EXERCISE INPUTS:
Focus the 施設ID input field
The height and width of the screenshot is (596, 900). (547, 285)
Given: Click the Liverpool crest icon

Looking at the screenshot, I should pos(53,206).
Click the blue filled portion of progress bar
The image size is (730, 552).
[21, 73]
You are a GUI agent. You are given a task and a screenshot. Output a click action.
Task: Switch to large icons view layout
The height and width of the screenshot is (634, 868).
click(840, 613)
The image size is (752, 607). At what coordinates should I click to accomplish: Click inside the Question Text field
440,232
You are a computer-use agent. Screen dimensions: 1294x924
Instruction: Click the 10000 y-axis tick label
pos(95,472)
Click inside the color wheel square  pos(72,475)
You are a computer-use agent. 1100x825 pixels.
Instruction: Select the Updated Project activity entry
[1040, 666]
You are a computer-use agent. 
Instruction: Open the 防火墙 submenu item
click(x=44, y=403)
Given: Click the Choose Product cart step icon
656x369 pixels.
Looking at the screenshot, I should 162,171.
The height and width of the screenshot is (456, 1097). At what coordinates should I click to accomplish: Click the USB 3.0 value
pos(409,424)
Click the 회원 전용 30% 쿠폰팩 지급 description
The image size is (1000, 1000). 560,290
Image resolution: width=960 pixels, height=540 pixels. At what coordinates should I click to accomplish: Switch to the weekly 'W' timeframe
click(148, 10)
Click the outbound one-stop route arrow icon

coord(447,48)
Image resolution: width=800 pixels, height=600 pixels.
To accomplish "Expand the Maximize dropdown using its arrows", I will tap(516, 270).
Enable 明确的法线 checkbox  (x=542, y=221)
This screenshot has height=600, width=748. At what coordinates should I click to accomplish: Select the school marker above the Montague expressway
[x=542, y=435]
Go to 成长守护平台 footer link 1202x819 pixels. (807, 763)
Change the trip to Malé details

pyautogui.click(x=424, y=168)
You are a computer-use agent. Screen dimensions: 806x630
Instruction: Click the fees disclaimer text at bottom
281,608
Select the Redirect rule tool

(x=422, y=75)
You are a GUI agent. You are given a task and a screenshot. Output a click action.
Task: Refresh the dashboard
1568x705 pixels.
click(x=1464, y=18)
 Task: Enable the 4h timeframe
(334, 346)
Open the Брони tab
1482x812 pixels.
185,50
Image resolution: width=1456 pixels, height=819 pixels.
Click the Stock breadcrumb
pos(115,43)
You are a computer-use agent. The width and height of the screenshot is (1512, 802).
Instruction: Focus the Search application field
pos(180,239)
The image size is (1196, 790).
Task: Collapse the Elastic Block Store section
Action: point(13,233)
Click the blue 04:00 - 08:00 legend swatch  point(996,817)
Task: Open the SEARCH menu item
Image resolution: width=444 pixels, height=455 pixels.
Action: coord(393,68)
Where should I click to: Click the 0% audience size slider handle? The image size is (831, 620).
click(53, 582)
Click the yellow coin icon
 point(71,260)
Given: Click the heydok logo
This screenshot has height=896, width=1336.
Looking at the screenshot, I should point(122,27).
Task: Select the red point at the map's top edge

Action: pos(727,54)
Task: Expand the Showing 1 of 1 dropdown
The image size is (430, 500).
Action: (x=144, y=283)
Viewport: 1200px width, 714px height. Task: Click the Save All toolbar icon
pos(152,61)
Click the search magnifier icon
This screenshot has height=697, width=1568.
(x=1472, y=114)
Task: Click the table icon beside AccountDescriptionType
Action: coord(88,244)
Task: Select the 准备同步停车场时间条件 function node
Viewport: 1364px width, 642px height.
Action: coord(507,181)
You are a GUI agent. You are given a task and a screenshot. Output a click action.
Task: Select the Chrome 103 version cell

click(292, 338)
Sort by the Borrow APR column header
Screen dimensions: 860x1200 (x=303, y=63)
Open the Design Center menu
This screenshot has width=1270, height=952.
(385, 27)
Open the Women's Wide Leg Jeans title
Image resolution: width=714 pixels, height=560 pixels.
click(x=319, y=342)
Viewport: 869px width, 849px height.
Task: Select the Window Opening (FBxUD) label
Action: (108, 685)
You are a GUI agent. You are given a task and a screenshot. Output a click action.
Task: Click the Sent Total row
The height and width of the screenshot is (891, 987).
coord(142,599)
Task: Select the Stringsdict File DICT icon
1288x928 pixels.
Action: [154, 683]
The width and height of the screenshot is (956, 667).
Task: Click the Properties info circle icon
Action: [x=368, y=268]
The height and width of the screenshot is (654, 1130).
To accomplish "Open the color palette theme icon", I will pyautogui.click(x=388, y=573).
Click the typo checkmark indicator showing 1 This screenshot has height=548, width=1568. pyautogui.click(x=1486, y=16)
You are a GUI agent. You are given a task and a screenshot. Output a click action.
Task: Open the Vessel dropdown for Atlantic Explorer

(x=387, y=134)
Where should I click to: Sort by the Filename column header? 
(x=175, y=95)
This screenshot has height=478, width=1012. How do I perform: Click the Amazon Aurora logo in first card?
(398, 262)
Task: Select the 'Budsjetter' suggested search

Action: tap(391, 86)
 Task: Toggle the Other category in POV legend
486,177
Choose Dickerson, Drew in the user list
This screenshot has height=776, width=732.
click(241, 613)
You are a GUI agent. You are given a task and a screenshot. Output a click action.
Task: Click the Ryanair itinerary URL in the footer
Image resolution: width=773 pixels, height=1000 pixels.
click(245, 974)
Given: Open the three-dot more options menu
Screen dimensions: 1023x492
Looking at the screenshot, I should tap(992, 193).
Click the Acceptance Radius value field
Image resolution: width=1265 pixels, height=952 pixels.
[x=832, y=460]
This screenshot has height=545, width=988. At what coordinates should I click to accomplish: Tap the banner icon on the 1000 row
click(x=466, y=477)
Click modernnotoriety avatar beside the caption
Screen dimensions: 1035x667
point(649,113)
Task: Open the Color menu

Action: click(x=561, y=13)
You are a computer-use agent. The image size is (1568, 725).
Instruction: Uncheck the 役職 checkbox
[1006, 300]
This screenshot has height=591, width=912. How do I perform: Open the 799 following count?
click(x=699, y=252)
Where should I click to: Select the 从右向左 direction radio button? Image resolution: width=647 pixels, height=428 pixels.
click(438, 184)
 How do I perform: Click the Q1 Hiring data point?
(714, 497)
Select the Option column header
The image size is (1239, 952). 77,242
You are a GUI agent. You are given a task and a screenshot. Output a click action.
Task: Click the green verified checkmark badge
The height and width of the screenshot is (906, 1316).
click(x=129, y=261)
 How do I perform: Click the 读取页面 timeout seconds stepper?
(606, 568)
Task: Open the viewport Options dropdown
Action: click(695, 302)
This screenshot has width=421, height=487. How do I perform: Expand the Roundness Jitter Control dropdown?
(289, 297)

EXERCISE DESCRIPTION: Go through the records above and report how many lines contain "computer". Write the number only.

EXERCISE RESULT: 6